画面に出てくるオウムもインコもヒクイドリまで、全部本物に忠実に書いている。こんなもん江戸時代に姿を知るだけでも大変だったんじゃないのか?
なんでこんなにまでして他と違う新しいことをせにゃいかんのか?
クリエイターってのはいろんな意味で大変だ・・・創造力のない身には想像もつかないパワーが要るんだろうねぇ。

続いて若冲や曽我蕭白の水墨画があらわれて、色彩にチカチカしていた目がちょっと一息という感じ。

残るコーナーは「江戸の画家」と「江戸の琳派」
こちらに来ると色彩も目に優しく、題材や構図もびっくりするような奇抜さはないけどある意味安心して鑑賞できる。

酒井抱一の十二か月花鳥図には、クレマチスの元祖、カザグルマとおもわしき花の姿が。ただカザグルマにしては花色がかなり濃い。地域によって色の変化が激しい種類だから、これくらい青い系統が茶花用に栽培されていたのかも知れぬ・・・などと他の観客とは若干ズレた妄想をしばしめぐらせる。

見たいと思ってた暁斎の「達磨図」は予想通り?というか予想以上に衣のすばやい筆さばきがよかった。ピーンと張り詰めたような緊張感と、一発で形を決めてしまう鮮やかさにはまいった。

鈴木其一の群鶴図屏風も、其玉の「杜若白鷺図」も、きれいな色と余白とのバランスが目に優しくて見ていていい気分になりそうな画。



さて、昼メシ挟んで2回会場をぐるぐるして、歩き回ったりジーッと眺めたりでけっこう疲れたりもしたけれど、最終的にぼくが一番よかったなぁと思った作品はといえば、
「鶴図屏風」「花鳥人物図屏風」の屏風2双。特にひとつに絞るなら「花鳥人物図屏風」をマイベストに推したい。

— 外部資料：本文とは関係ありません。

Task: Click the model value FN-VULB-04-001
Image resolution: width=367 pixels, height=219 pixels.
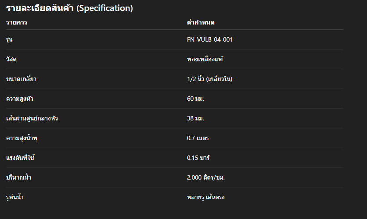Action: pos(210,40)
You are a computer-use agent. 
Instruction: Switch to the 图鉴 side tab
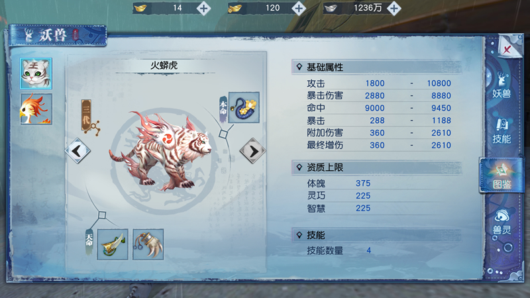coord(502,175)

鶴図も花鳥人物図も、シンプルな一筆の流れで鶴や人物の輪郭がびたっと表現されているうまさに参った。デフォルメや簡略化と同時に、鮎はきっちり鮎の形が描かれているしニワトリの造形も一発の筆さばきで決めている。鶴や人物はしゅっと描いた楕円形でしっかり形ができてしまってる。

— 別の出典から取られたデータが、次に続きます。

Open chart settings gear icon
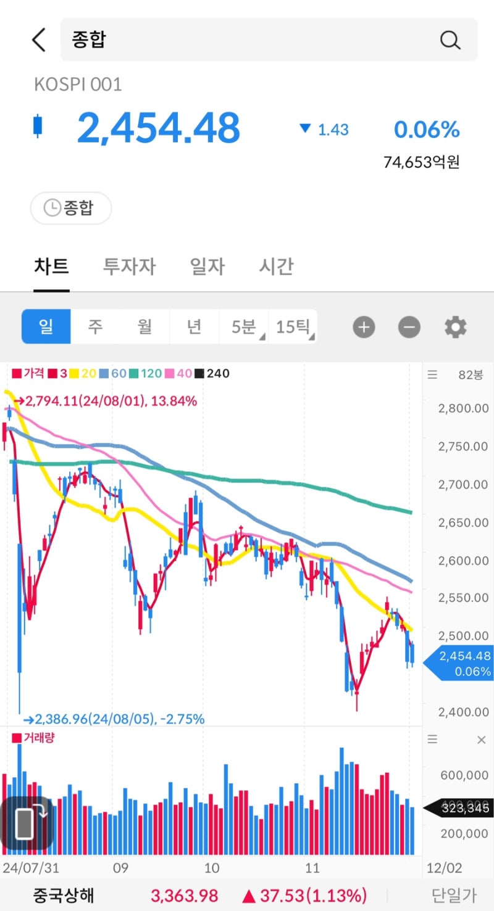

ちなみになんだかどうにも気になったのが「鶴図」に描かれた鶴たちの、どうにもやる気なさそうなまなざし
これはあの凶悪なニワトリのガン付けマナコとはまったく違う。なんだかもう眠いというか、
「もーオレ、どーにもやる気ないから」
といった半分ふてくされたような?風情が可笑しい。

そのまなざしにはなんだか見覚えがあるような気がして仕方なかったのだけど、しばらく見ていて気がついた。
「らんま1/2のパンダの目だ」 (知ってる人にはわかってもらえるか?)


帰りにミュージアムショップにて展示会の図録と「小学館ウィークリーブック No,13」を購入。持ち帰って図録を見直すと、いいなと思った物をじっくり思い返したり、気づかなかったことを教えられたりして楽しい。
小学館の雑誌のほうは薄いけど今回展示以外のさまざまな作品が紹介されていてこれまた見てて楽しい。
ただしこれを見るとやっぱり相国寺の展示を見に行くべきだったかなあと思えてくる。これは逆効果だったかも。

いずれにしても、今回のプライス氏のコレクションがこれだけまとまって日本に里帰りする機会は当分ないだろう。まず今回はこのコレクションを見られたことでよしとしよう。